- _REQUIRED ACTION_: All lines holding the word "label" should be located in the records and copied.

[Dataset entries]
────
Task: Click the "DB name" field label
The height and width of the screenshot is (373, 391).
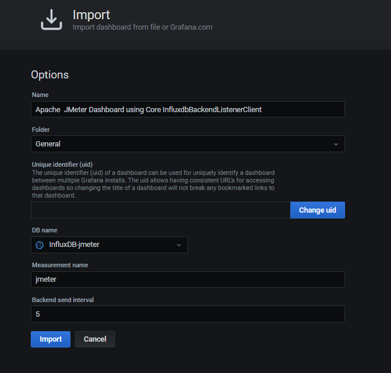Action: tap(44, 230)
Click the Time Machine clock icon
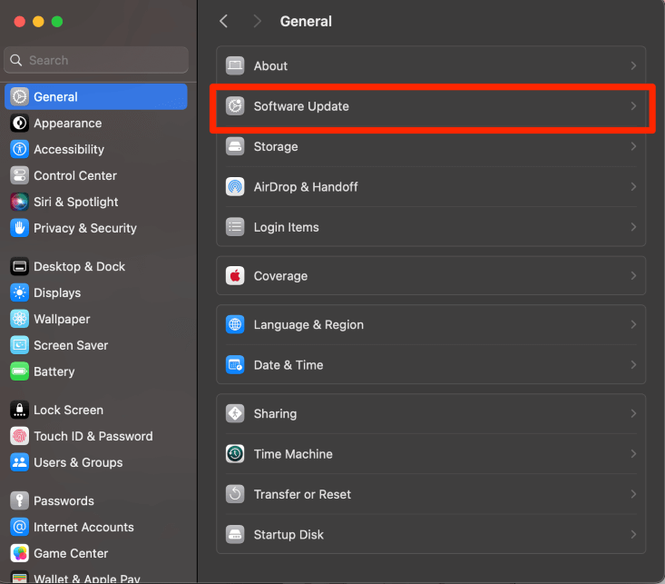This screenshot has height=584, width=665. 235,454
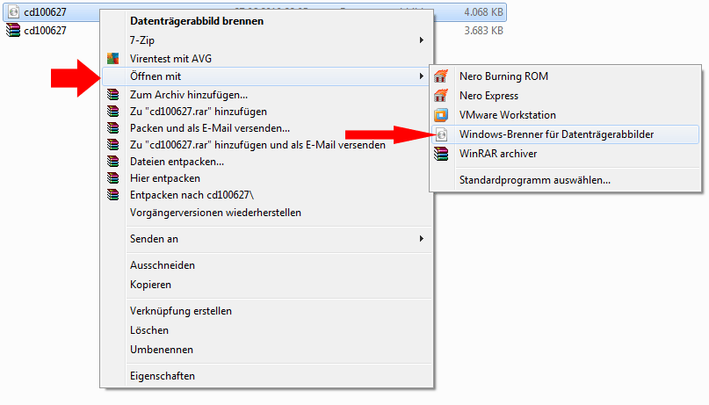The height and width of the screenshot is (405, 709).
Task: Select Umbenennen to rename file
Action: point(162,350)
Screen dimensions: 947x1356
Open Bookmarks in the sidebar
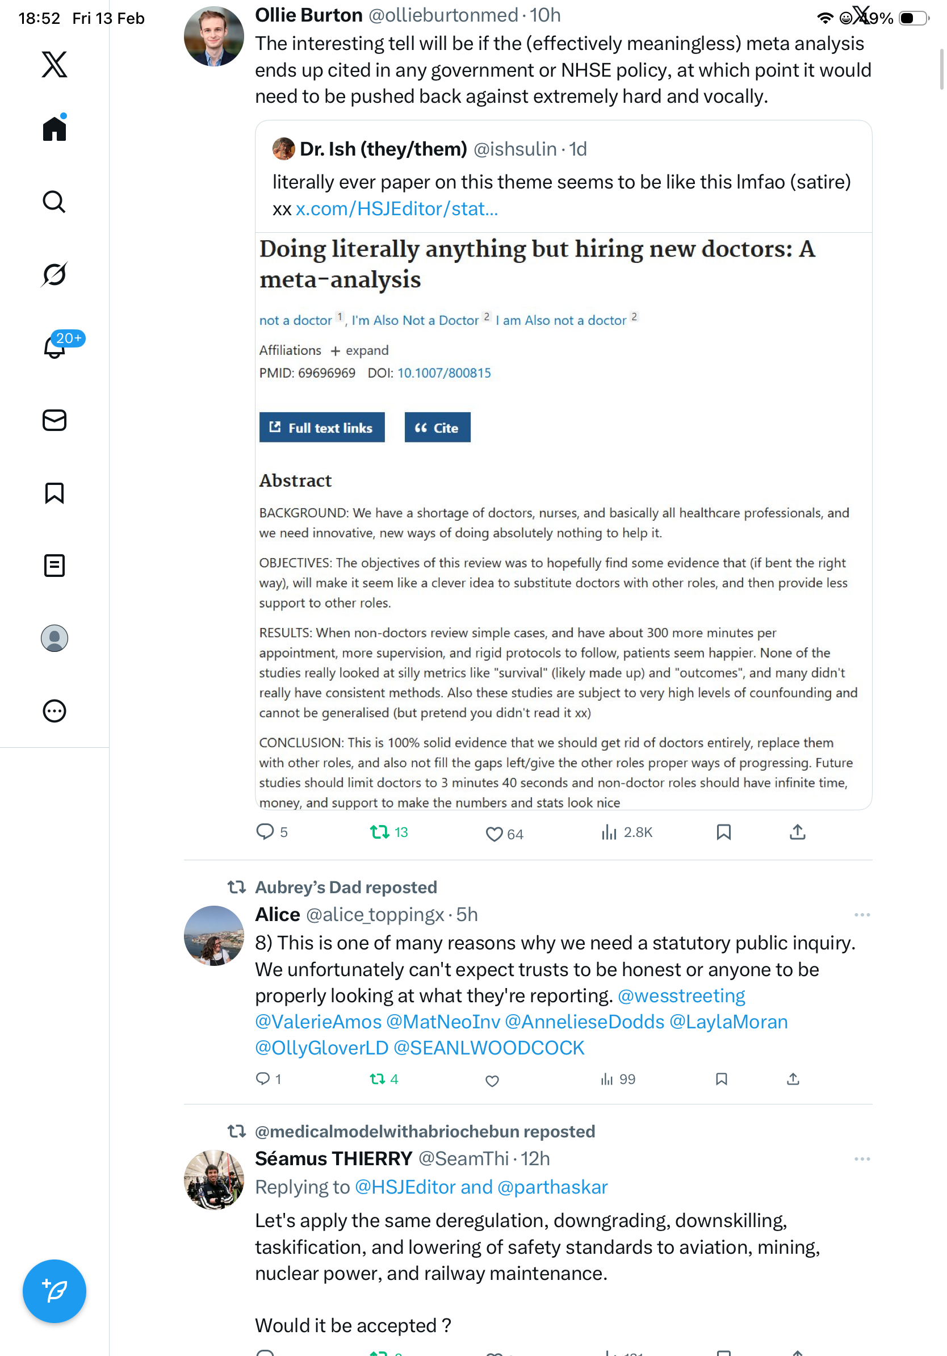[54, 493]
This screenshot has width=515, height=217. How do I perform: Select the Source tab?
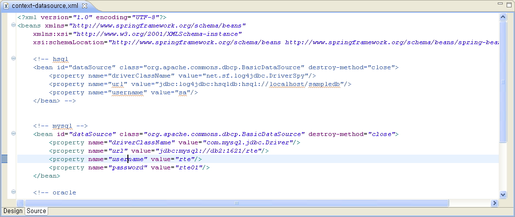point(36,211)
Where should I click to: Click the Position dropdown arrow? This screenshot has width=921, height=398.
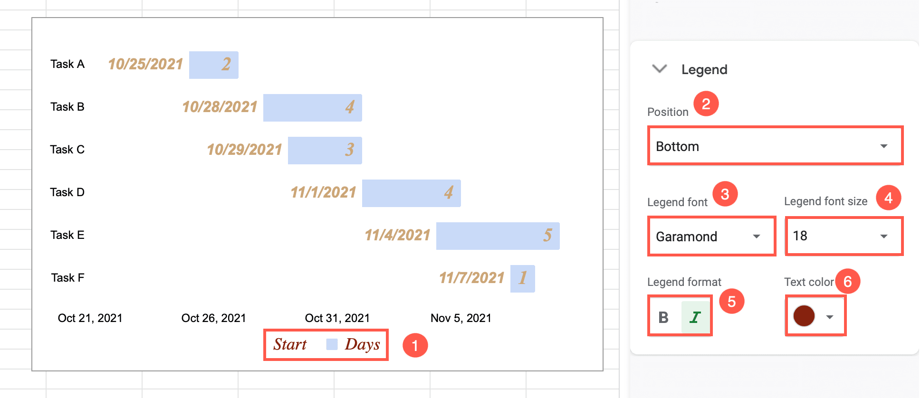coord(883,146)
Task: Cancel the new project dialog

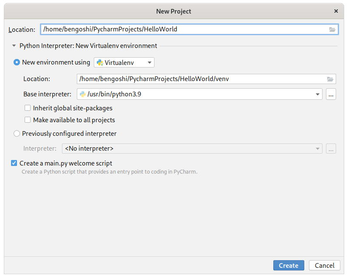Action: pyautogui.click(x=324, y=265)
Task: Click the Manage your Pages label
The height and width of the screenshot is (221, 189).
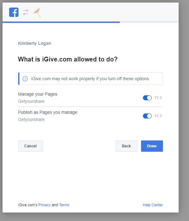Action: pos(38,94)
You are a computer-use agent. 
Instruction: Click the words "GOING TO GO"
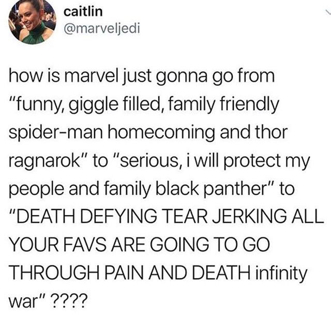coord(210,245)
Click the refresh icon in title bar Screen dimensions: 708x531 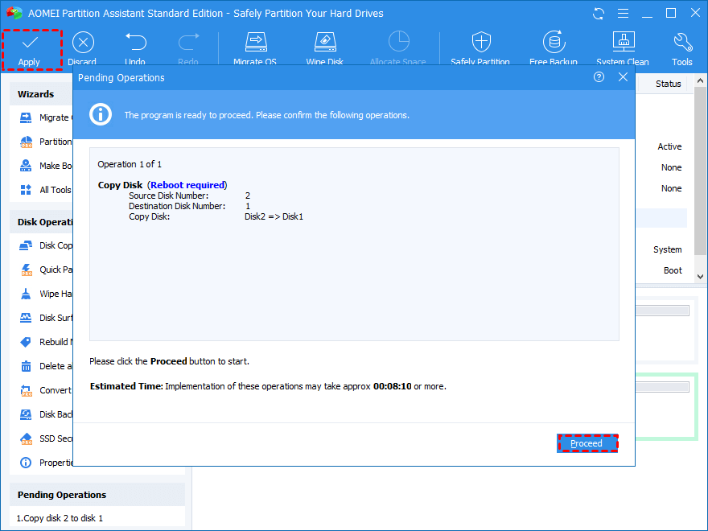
────
- _ANSWER SECTION_:
Task: Click the "DB name" field label
Task: Click the Manage your Pages label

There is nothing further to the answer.